Posted - September 2016 in HSPRF News
Progress report from the research team
Prof Alan Mackay-Sim reports on research work over the past 3 months:
This report is quite brief and there is quite a lot more detail of recent work and results that is not included here. For the protection of the intellectual property involved, that detail will not be available until the work is published in a scientific journal. However the most important point to address is the implications of the results and findings, and I am happy to share that with you here.
Induced pluripotent HSP stem cell study
The aim of this study is validation or otherwise of the findings of earlier work on nasally derived HSP stem cells in HSP corticospinal neurons – which is the exact same tissue as in the brain where impairment occurs with SPAST HSP and where any drug treatment needs to finish up to do its work.

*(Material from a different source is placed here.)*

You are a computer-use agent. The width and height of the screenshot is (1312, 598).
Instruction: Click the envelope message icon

The bottom line on this study is that the results with human HSP neurons (induced pluripotent stem cell study) are positive, confirming previous findings from the original studies on HSP stem cells derived from nasal tissue.
However the results also demonstrate the need for fine-tuning and optimising, and also the need to confirm the findings in more cell lines to ensure the validity and reliability of the results so far.
HSP mouse study
The aim of this study is validation or otherwise of the findings of earlier work on nasally derived HSP stem cells in the brain tissue of mice with SPAST HSP – using a live animal model as another approach to validation. The more types of validation that can be established, the stronger the case that can be made to regulatory authorities when applying to conduct clinical drug trials.

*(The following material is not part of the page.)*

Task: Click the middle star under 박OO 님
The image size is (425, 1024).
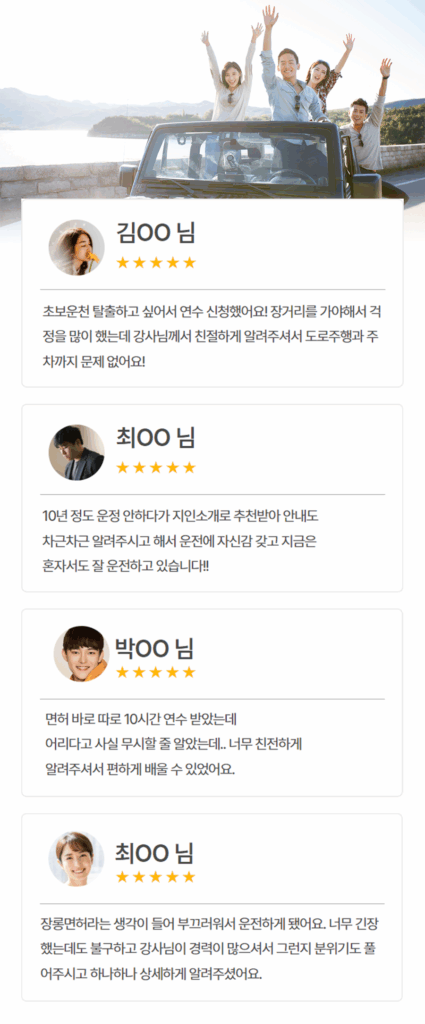Action: click(156, 672)
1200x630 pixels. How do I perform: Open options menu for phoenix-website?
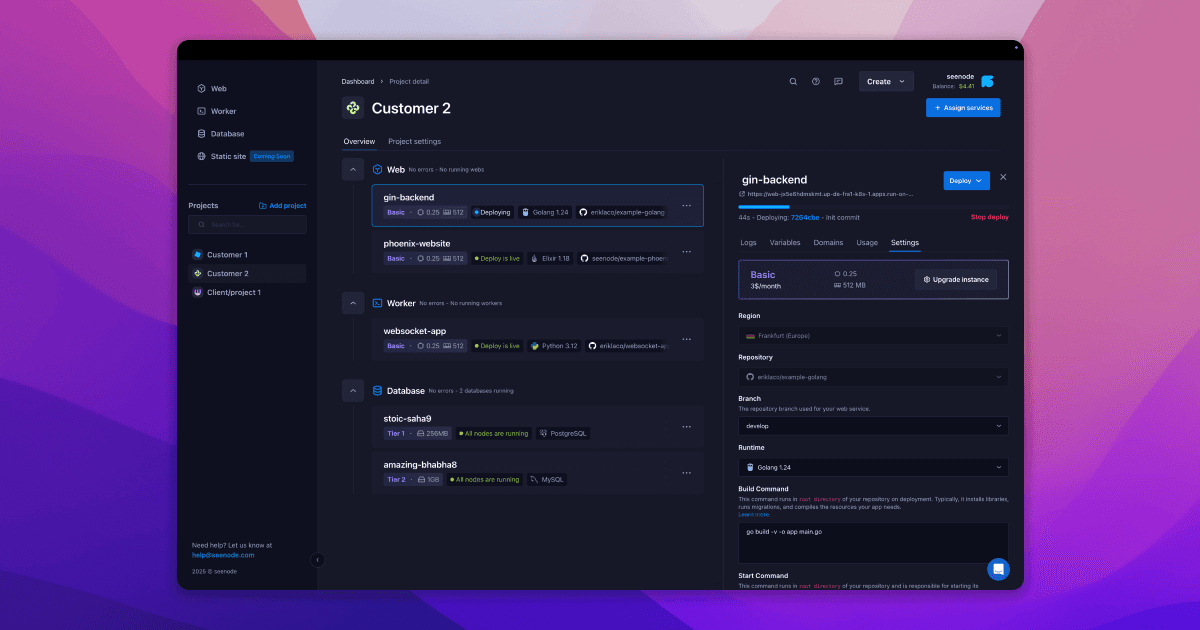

Results from the HSP mouse study indicate that more measurement and analysis is required to clarify the findings. That being said however, while the results are not yet sufficient, there is nothing to indicate negative findings or a lack of consistency with previous studies on the nasal HSP stem cells.
The results of both studies now available indicate that further experimentation, data collection and analysis need to be done with a projection based on best estimates at this point of a further two months work. While the delay in having both these studies completed is not ideal, we are guided by good scientific practice in deciding to do further work based on the results obtained.
The good news is that funding the continuance of both studies for the next two months has been secured, with no requirement for the Foundation to meet any of the costs. The other good news is that there is sufficient reason in the results to date to press ahead with planning to make application to the regulatory authorities for conducting clinical drug trials for SPAST HSP.